-- BEGIN RECORD LIST --

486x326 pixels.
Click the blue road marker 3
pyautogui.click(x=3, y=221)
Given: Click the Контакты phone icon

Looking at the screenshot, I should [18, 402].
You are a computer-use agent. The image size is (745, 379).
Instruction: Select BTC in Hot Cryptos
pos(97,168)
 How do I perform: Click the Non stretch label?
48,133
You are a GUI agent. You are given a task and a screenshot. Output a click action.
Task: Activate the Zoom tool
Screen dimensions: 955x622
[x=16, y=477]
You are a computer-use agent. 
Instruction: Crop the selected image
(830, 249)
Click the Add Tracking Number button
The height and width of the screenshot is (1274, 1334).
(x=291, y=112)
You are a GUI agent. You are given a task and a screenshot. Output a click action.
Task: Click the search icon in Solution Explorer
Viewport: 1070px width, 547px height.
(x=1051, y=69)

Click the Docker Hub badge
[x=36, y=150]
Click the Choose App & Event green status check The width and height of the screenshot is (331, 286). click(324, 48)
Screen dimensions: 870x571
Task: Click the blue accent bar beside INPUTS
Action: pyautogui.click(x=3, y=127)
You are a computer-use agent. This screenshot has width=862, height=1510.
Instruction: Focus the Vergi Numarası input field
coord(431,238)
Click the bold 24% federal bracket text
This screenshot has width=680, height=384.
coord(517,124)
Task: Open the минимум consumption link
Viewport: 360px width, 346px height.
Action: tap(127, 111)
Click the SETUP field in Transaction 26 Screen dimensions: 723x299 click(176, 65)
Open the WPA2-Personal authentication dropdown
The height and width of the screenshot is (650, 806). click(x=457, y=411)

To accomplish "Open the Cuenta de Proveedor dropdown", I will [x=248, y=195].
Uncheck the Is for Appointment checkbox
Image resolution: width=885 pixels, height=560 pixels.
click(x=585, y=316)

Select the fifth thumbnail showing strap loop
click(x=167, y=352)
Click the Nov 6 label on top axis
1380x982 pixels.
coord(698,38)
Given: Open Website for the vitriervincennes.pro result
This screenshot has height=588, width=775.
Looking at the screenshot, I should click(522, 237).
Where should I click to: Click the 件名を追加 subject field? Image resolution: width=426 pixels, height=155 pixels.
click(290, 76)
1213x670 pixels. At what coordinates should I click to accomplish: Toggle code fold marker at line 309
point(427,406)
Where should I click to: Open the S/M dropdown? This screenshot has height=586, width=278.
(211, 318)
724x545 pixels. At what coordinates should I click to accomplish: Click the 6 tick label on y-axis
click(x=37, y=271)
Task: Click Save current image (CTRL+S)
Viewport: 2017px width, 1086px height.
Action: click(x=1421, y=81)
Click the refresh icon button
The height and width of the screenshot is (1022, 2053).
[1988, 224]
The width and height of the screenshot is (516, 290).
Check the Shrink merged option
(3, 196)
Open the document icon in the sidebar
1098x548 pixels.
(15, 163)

-- END RECORD LIST --

# WHAT NEEDS TO BE DONE:
Rename every "dropdown" in the source data above to "drop-down list" and reproduce the data with no other changes.

# WRITTEN REPLY:
486x326 pixels.
Click the blue road marker 3
pyautogui.click(x=3, y=221)
Given: Click the Контакты phone icon

Looking at the screenshot, I should [18, 402].
You are a computer-use agent. The image size is (745, 379).
Instruction: Select BTC in Hot Cryptos
pos(97,168)
 How do I perform: Click the Non stretch label?
48,133
You are a GUI agent. You are given a task and a screenshot. Output a click action.
Task: Activate the Zoom tool
Screen dimensions: 955x622
[x=16, y=477]
You are a computer-use agent. 
Instruction: Crop the selected image
(830, 249)
Click the Add Tracking Number button
The height and width of the screenshot is (1274, 1334).
(x=291, y=112)
You are a GUI agent. You are given a task and a screenshot. Output a click action.
Task: Click the search icon in Solution Explorer
Viewport: 1070px width, 547px height.
(x=1051, y=69)

Click the Docker Hub badge
[x=36, y=150]
Click the Choose App & Event green status check The width and height of the screenshot is (331, 286). click(324, 48)
Screen dimensions: 870x571
Task: Click the blue accent bar beside INPUTS
Action: pyautogui.click(x=3, y=127)
You are a computer-use agent. This screenshot has width=862, height=1510.
Instruction: Focus the Vergi Numarası input field
coord(431,238)
Click the bold 24% federal bracket text
This screenshot has width=680, height=384.
coord(517,124)
Task: Open the минимум consumption link
Viewport: 360px width, 346px height.
Action: tap(127, 111)
Click the SETUP field in Transaction 26 Screen dimensions: 723x299 click(176, 65)
Open the WPA2-Personal authentication drop-down list
The height and width of the screenshot is (650, 806). click(x=457, y=411)

To accomplish "Open the Cuenta de Proveedor drop-down list", I will [x=248, y=195].
Uncheck the Is for Appointment checkbox
Image resolution: width=885 pixels, height=560 pixels.
click(x=585, y=316)

Select the fifth thumbnail showing strap loop
click(x=167, y=352)
Click the Nov 6 label on top axis
1380x982 pixels.
coord(698,38)
Given: Open Website for the vitriervincennes.pro result
This screenshot has height=588, width=775.
Looking at the screenshot, I should click(522, 237).
Where should I click to: Click the 件名を追加 subject field? Image resolution: width=426 pixels, height=155 pixels.
click(290, 76)
1213x670 pixels. At what coordinates should I click to accomplish: Toggle code fold marker at line 309
point(427,406)
Where should I click to: Open the S/M drop-down list? This screenshot has height=586, width=278.
(211, 318)
724x545 pixels. At what coordinates should I click to accomplish: Click the 6 tick label on y-axis
click(x=37, y=271)
Task: Click Save current image (CTRL+S)
Viewport: 2017px width, 1086px height.
Action: click(x=1421, y=81)
Click the refresh icon button
The height and width of the screenshot is (1022, 2053).
[1988, 224]
The width and height of the screenshot is (516, 290).
Check the Shrink merged option
(3, 196)
Open the document icon in the sidebar
1098x548 pixels.
(15, 163)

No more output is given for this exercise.